* _Work instructions_
Output the line that contains "The image size is (461, 346)." together with each line after it, through the final line of the listing below, word for word; omit pictures.

* _Input material_
=== Begin Enclosure ===

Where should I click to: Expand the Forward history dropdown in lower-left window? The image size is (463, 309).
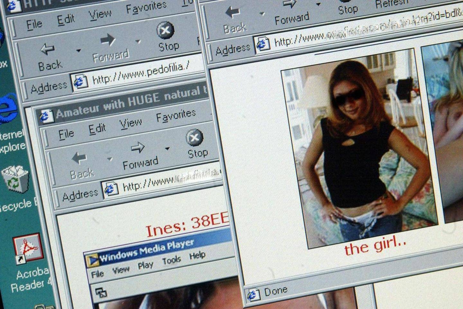(x=167, y=149)
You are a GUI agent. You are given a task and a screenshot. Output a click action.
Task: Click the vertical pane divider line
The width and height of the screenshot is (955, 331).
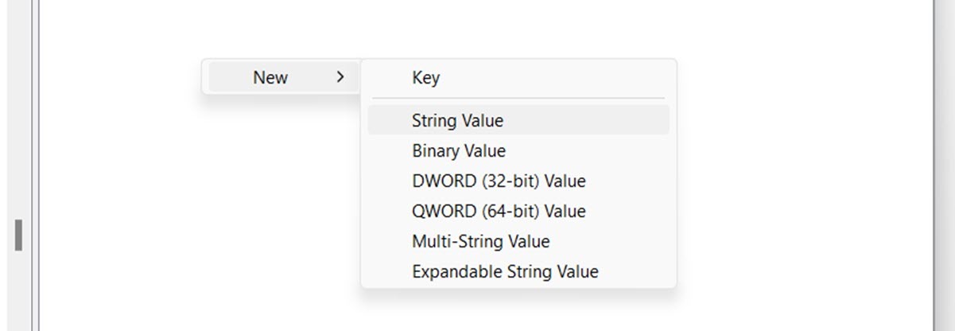[x=35, y=166]
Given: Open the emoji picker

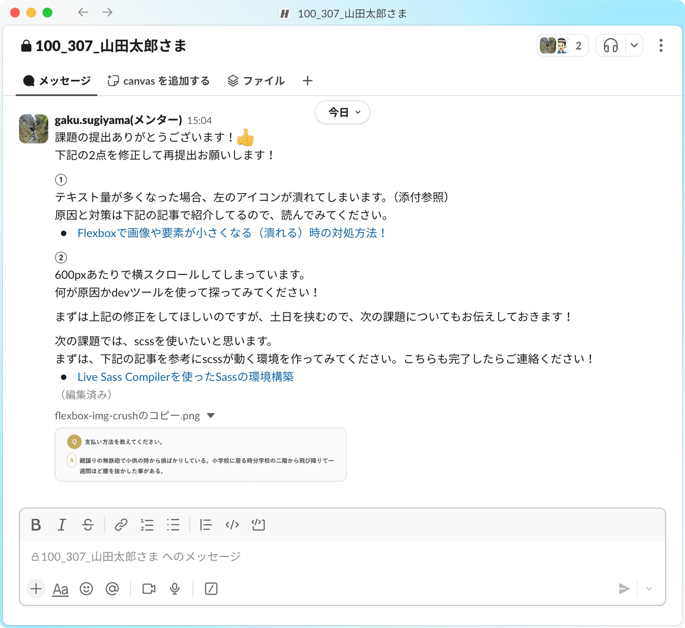Looking at the screenshot, I should tap(86, 589).
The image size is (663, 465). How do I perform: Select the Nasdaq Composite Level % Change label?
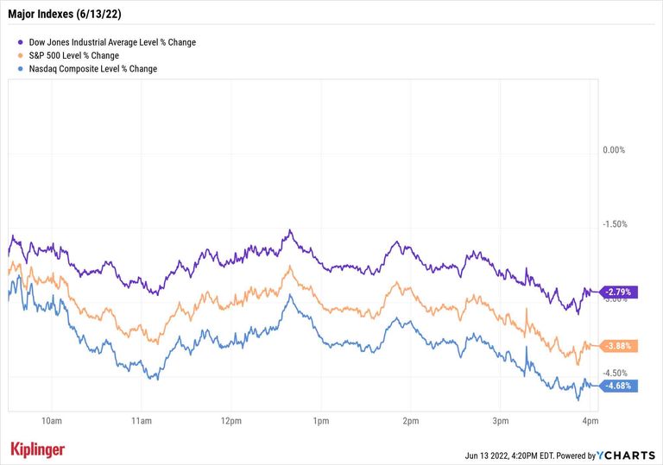93,68
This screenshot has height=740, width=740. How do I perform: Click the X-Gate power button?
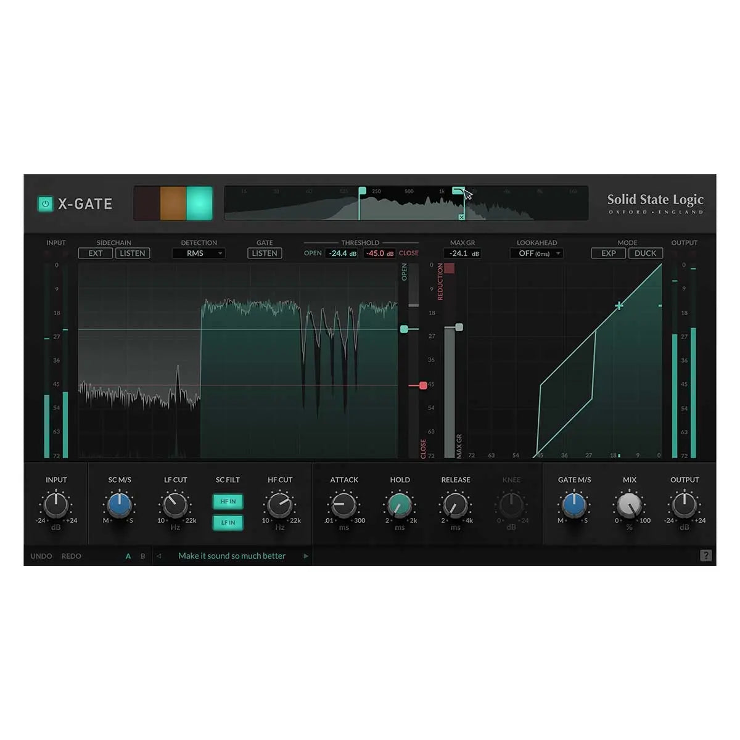click(x=44, y=204)
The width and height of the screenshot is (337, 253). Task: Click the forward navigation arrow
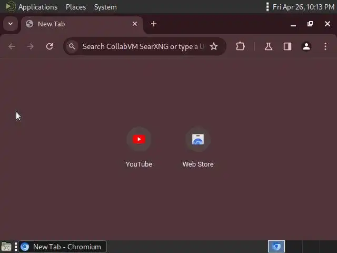(31, 46)
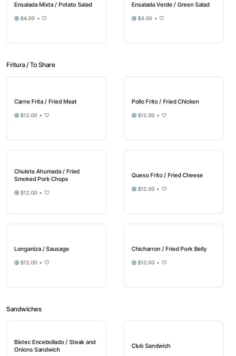
Task: Heart the Chuleta Ahumada item
Action: [x=47, y=193]
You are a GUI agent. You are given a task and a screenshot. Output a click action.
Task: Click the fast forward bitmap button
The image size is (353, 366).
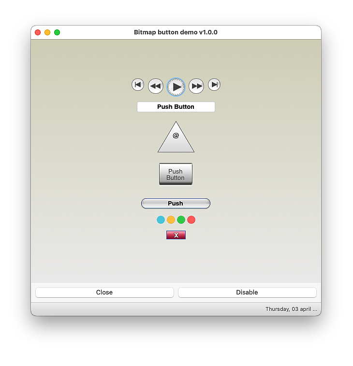pos(196,86)
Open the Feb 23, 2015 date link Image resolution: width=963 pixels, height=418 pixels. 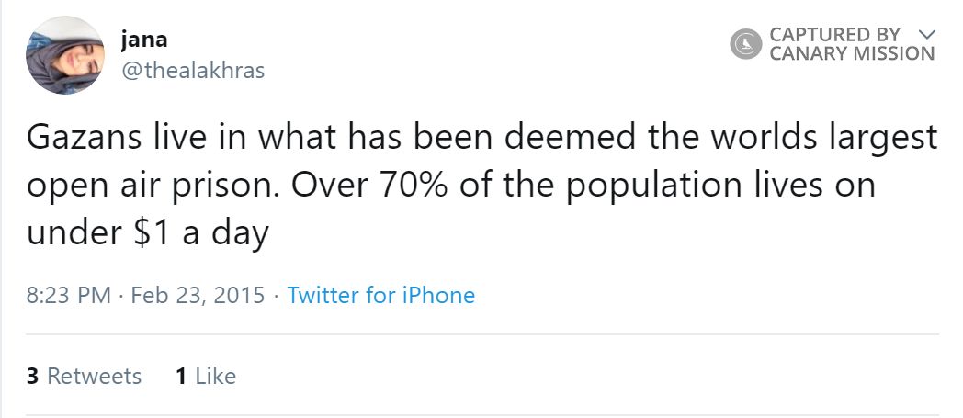coord(198,296)
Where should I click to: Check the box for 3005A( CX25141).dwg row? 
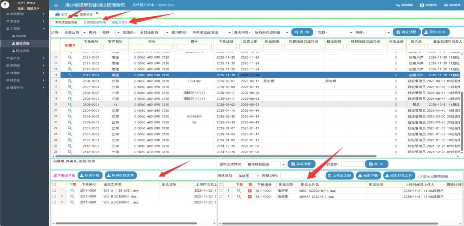point(220,196)
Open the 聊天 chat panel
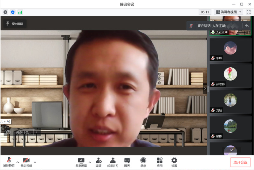The image size is (254, 170). 127,162
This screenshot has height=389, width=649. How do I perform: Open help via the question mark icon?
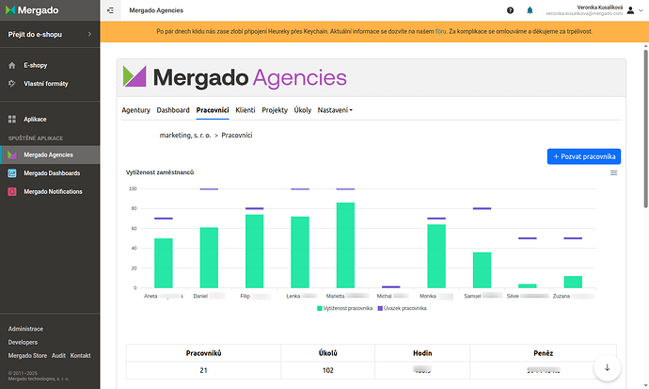(x=511, y=10)
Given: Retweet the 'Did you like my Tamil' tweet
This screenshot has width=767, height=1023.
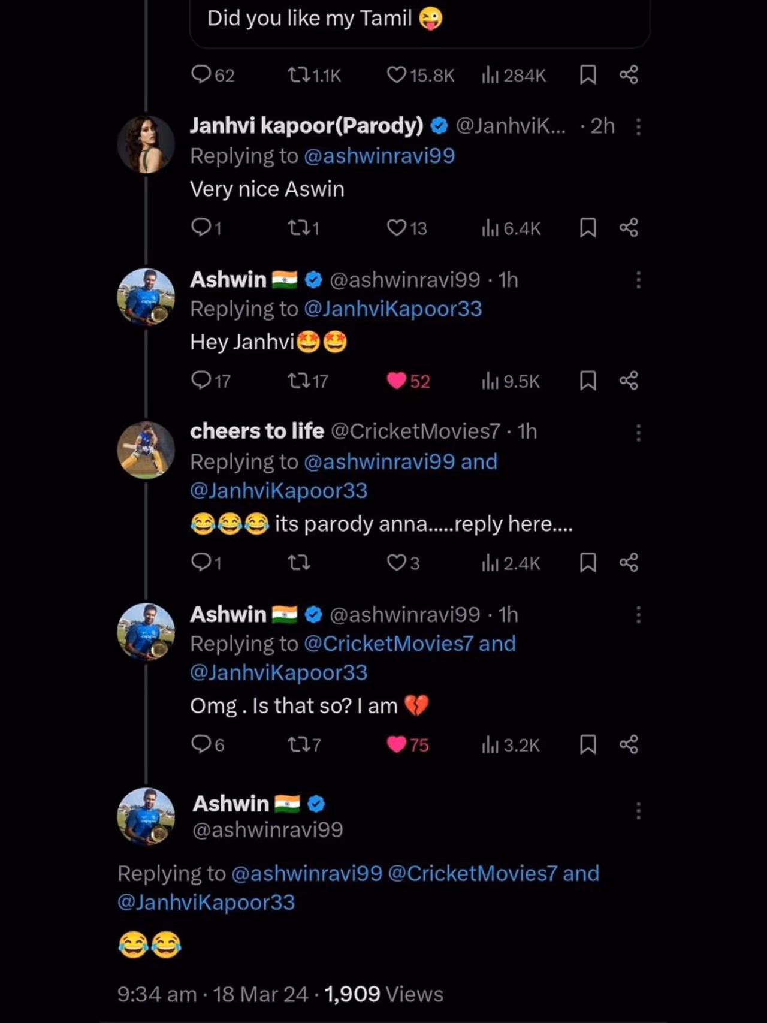Looking at the screenshot, I should [x=298, y=75].
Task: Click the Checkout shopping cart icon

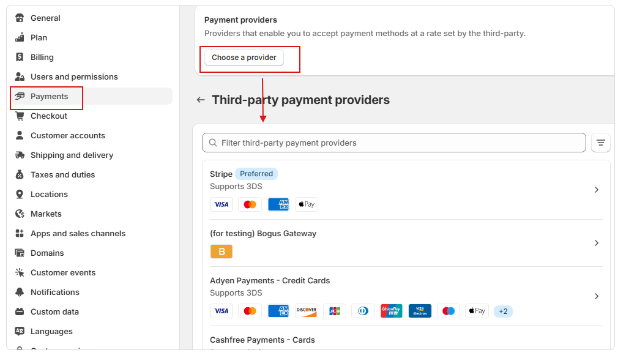Action: [20, 116]
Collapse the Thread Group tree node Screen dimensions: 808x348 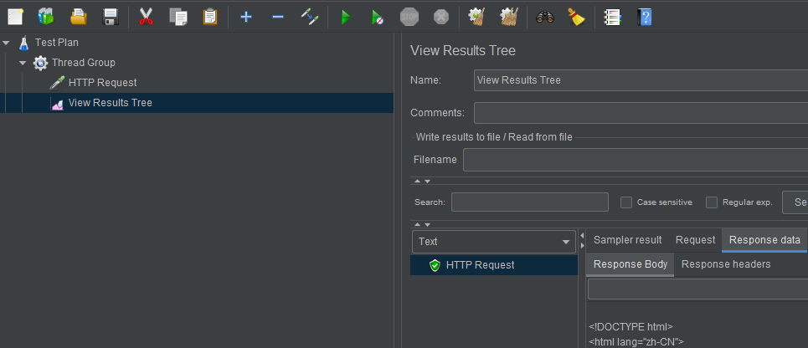[x=23, y=63]
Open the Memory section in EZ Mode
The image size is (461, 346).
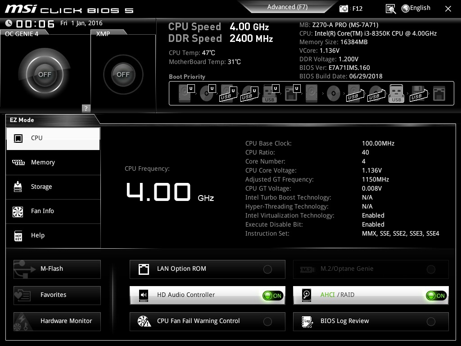pyautogui.click(x=53, y=162)

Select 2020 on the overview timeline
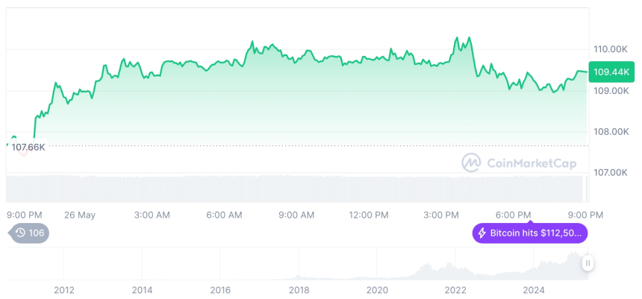pos(377,290)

=== End Enclosure ===

* _Exercise answer_
The image size is (461, 346).
pyautogui.click(x=53, y=162)

Select 2020 on the overview timeline
pos(377,290)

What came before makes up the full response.